ABSTRACT

The solar still utilizes solar energy to produce potable water from brackish water, which may support agricultural and industrial sectors as well as the life of humans and animals. A conventional solar still normally distills an average freshwater of 2 L/m²/day which is not sufficient to meet individual daily demand. As a motivation for productivity enhancement, a new model of solar water distiller has been experimented with under Thailand climatic conditions. Its structure is not like a typical solar still, the low-temperature brackish water was supplied from the water tank to the condenser tubes for condensation rate improvement. After making a turn, the brackish water was heated up in blackened receiver tubes by absorbing solar radiation, which leads to a temperature growth of the feed water. The high temperature of outlet water in the receiver tubes plays a role as an additional heat for brackish water in the basin, which will enhance the temperature of basin water along with the evaporation rate. Various water feed rates and a variety of water depths were studied for their effect on the performance of the proposed solar still. The experimental conditions consisted of 0.5 cm, 1 cm, and 2 cm of water levels and 0.5 L/h and 1 L/h of mass flow rates.

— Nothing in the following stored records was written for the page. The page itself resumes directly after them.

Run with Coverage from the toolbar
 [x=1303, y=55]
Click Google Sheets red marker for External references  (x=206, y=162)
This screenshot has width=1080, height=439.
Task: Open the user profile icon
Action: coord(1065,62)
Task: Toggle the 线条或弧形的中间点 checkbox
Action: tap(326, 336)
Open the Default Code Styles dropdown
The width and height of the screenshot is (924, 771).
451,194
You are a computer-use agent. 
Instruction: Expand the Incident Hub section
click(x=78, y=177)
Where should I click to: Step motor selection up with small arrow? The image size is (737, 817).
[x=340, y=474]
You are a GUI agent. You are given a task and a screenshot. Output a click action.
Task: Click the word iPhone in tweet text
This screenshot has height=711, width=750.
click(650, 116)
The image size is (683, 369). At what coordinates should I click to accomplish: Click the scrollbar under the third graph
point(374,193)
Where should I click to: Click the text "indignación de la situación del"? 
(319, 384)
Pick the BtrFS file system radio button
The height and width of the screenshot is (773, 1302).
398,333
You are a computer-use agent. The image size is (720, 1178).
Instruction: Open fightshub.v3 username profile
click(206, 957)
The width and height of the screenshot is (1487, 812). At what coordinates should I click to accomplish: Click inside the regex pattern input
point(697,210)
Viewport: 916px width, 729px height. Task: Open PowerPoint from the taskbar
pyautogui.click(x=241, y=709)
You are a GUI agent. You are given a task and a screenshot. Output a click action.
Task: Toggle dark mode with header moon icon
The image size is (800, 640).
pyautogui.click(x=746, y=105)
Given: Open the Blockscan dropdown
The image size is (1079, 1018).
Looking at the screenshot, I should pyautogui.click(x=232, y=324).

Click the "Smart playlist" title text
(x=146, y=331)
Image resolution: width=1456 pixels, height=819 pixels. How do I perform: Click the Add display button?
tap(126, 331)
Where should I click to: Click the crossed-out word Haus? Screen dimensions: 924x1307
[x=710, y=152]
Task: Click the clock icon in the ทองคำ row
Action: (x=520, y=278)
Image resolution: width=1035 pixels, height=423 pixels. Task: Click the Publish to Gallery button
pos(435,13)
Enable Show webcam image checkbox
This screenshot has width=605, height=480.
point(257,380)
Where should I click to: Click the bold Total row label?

As the water level decreased from 2 cm to 0.5 cm, the daily productivity was improved by 34%. Additionally, there is a 28% growth in output as the mass flow rate of feed water declined from 1 L/h to 0.5 L/h. Further remarkably, in comparison with a conventional solar still under the same level of water depth, the daily distillate yield of the proposed model improved double and 58.5% at a water depth of 0.5 cm and 1 cm, respectively.

摘要

太阳能仍然利用太阳能从微咸水中生产饮用水，这可以支持农业和工业部门以及人类和动物的生活。传统的太阳能蒸馏器通常平均蒸馏出 2 L/m ^{2 的}淡水/day 不足以满足个人日常需求。作为提高生产力的动力，在泰国气候条件下试验了一种新型太阳能水蒸馏器。它的结构不像典型的太阳能蒸馏器，低温微咸水从水箱供应到冷凝器管以提高冷凝率。转弯后，微咸水在变黑的接收管中通过吸收太阳辐射加热，这导致给水温度升高。接收管中出水的高温对盆中的微咸水起到了附加热量的作用，这将随着蒸发速度提高盆水的温度。研究了各种给水速率和各种水深对所提议的太阳能蒸馏器性能的影响。实验条件包括 0.5 cm、1 cm 和 2 cm 的水位以及 0.5 L/h 和 1 L/h 的质量流量。随着水位从 2 cm 下降到 0.5 cm，日生产力提高了 34%。此外，当给水的质量流量从 1 L/h 下降到 0.5 L/h 时，产量增长了 28%。更值得注意的是，与相同水深水平下的传统太阳能蒸馏器相比，所提出模型的每日馏出物产量在 0.5 cm 和 1 cm 水深下分别提高了两倍和 58.5%。随着水位从 2 cm 下降到 0.5 cm，日生产力提高了 34%。此外，当给水的质量流量从 1 L/h 下降到 0.5 L/h 时，产量增长了 28%。更值得注意的是，与相同水深水平下的传统太阳能蒸馏器相比，所提出模型的每日馏出物产量在 0.5 cm 和 1 cm 水深下分别提高了两倍和 58.5%。随着水位从 2 cm 下降到 0.5 cm，日生产力提高了 34%。此外，当给水的质量流量从 1 L/h 下降到 0.5 L/h 时，产量增长了 28%。更值得注意的是，与相同水深水平下的传统太阳能蒸馏器相比，所提出模型的每日馏出物产量在 0.5 cm 和 1 cm 水深下分别提高了两倍和 58.5%。